For Sean McCarthy, the opportunity to help veterans with a disability get a job is its own reward.

McCarthy is a vocational rehabilitation counselor for the U.S. Department of Veterans Affairs. He works with veterans with disabilities who are looking for work.

The services run the gamut, from interview coaching to resume writing. For those who are severely disabled and unable to work in traditional employment, independent living services are also available.

Counselors like McCarthy must possess an M.S. in Vocational Rehabilitation. It’s also encouraged to obtain certification in the field through the non-profit Commission on Rehabilitation.

McCarthy was completing his graduate studies when the terror attacks of 9/11 took place.

“I’m also a veteran, and when I saw that, I decided I wanted to go to work for the V.A.,” he said.

He accepted a position in Seattle, where he worked for more than 13 years, before taking the newly created position in Traverse City.

McCarthy’s Detroit-based counterpart, John McCarthy, says there are 10 “outbased” offices like Traverse City’s in Michigan. The establishment of the office in Traverse City enabled those who wished to use the service to do so much more easily.

“Northern Michigan was under-served before,” said McCarthy, who is not related to Sean. “The nearest counselor’s office was in Mt. Pleasant. If you were in the eastern U.P. you had to go to Mount Pleasant or Iron Mountain.”

The counselors travel during the week to meet with veterans. Officials in Mt. Pleasant used to drive to Traverse City. Now, Sean McCarthy still drives to various parts of the region and the eastern U.P., but uses the Traverse City office as a home base.

The services are available to any service member or veteran who is honorably discharged and has a disability rating of 20 percent or more from the Department of Veterans Affairs.

Both McCarthys say it is important that those receiving assistance realize that that nothing is guaranteed to them and the veteran must do their part.

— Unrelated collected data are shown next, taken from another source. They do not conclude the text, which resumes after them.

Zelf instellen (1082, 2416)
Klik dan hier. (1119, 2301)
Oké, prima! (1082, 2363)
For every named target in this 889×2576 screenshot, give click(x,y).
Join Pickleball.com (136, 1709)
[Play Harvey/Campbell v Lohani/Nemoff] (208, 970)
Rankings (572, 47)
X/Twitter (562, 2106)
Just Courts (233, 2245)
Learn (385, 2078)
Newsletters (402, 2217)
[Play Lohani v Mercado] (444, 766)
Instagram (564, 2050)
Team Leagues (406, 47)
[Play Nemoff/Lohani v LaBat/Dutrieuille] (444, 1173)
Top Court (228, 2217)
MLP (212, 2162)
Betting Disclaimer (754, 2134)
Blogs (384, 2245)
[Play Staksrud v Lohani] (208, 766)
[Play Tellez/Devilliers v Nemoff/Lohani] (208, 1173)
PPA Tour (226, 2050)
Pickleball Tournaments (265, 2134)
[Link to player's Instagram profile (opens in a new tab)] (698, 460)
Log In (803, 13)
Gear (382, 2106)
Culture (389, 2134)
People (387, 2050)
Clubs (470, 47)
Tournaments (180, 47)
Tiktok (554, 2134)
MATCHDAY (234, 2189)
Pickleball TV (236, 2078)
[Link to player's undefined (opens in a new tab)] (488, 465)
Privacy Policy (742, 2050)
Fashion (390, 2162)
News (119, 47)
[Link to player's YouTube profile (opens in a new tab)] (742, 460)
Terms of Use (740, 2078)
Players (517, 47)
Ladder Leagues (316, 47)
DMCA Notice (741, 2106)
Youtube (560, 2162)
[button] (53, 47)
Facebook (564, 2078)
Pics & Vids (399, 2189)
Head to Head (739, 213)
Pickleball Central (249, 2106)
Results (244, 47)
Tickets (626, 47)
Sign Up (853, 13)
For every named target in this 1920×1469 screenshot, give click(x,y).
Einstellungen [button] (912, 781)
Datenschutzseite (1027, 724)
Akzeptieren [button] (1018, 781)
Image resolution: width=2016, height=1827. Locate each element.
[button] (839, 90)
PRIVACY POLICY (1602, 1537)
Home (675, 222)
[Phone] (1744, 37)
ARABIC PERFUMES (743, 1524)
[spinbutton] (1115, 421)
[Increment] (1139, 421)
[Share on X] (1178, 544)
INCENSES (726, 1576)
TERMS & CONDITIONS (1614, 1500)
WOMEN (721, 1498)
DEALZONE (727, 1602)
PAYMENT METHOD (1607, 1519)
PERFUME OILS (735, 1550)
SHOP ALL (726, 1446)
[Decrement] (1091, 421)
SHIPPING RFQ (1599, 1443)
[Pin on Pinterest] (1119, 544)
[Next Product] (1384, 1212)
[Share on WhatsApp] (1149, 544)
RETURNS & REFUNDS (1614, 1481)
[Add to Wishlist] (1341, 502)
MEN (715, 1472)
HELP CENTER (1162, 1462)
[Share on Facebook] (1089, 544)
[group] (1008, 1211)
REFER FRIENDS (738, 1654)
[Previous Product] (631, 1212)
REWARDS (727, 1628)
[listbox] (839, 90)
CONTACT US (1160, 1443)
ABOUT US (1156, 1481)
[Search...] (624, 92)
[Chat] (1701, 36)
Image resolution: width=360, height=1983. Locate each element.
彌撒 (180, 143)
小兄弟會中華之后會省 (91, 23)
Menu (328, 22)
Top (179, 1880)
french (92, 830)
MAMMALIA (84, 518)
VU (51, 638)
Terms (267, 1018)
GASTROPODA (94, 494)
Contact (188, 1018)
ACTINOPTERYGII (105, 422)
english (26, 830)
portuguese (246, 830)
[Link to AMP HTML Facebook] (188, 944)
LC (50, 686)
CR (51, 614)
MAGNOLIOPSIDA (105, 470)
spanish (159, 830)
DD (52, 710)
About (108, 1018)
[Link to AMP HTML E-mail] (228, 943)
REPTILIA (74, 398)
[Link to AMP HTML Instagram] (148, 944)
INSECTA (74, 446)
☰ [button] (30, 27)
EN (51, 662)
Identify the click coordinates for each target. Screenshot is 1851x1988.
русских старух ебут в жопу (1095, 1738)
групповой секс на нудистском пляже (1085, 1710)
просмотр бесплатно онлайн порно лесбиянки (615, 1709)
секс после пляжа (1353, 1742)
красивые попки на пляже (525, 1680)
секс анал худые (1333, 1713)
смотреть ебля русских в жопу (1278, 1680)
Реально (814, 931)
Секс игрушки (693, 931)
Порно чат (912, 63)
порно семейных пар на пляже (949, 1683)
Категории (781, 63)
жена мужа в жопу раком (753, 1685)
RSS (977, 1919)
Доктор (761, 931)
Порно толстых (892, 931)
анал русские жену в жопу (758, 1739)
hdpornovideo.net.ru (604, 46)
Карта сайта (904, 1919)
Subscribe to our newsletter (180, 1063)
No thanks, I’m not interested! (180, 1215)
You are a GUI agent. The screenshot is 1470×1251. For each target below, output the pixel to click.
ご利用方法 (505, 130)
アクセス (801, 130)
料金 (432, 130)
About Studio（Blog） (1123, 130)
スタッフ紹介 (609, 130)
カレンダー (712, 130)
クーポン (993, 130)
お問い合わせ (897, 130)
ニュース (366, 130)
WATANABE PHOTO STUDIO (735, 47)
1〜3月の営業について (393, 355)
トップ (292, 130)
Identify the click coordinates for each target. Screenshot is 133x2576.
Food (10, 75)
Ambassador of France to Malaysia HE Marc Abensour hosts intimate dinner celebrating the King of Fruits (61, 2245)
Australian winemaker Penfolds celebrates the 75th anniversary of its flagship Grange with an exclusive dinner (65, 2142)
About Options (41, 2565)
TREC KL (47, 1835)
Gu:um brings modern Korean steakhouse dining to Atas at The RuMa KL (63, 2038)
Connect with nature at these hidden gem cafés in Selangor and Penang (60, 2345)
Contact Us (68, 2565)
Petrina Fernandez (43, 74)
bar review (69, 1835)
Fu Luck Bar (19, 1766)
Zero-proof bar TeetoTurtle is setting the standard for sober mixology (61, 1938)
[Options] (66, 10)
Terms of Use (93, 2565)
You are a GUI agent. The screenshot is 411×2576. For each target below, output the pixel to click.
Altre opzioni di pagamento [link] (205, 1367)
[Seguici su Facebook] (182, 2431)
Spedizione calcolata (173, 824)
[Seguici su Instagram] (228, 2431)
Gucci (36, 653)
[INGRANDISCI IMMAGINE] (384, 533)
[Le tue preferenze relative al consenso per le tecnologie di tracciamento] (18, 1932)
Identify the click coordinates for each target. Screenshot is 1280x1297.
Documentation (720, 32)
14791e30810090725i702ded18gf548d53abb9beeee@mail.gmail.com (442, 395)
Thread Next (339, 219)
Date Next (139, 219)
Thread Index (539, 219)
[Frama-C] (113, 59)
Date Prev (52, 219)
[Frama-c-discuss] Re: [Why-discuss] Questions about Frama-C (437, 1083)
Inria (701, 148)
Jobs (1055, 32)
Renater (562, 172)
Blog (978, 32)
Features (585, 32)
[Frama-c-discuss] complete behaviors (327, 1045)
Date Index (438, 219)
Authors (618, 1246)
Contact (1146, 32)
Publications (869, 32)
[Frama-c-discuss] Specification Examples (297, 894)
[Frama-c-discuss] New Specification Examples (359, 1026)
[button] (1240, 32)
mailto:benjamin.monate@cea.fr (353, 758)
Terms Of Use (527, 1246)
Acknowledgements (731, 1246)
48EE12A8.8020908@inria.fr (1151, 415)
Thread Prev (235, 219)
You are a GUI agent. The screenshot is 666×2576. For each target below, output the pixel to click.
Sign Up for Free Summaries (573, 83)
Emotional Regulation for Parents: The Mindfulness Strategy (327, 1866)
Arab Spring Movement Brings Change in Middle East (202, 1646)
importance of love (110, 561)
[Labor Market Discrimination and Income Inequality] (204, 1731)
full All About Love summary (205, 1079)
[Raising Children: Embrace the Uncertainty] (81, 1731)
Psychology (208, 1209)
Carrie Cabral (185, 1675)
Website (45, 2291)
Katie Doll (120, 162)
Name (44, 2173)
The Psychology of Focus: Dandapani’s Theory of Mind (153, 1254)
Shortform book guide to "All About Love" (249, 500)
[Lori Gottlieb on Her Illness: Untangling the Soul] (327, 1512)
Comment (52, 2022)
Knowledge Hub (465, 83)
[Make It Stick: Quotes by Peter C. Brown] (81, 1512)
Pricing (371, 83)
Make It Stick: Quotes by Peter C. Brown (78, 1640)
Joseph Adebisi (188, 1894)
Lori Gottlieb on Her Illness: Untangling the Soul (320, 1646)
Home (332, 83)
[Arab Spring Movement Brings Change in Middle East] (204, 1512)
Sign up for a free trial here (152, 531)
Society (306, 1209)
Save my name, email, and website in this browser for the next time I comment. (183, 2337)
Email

“The veteran has to be invested in the program,” said John McCarthy. “It’s a partnership.”

Sean McCarthy said the effort comes from the vets themselves and that he and his colleagues are “just a support.”

“They have to get the interviews, do the interviews,” he said. “They’re 99 percent of it.”

To begin the process, northern Michigan applicants go online to ebenefits.va.gov. From there, they connect with Sean McCarthy and begin the process of identifying how their preferences and abilities match up with potential careers.

“Congress requires we do something more [than simply ask],” he said. “We do an interest inventory and find out what kind of work might be most compatible.”

Sean McCarthy says he is fully committed to serving veterans with disabilities and that working with the men and women who have put their life on hold to serve their country is innately rewarding.

“Many of these veterans have been through hell. They’ve risked everything in service to this country,” he said. “Helping a veteran get their life back, find their purpose again, now that the military experience is behind them, is the best part of what we do.”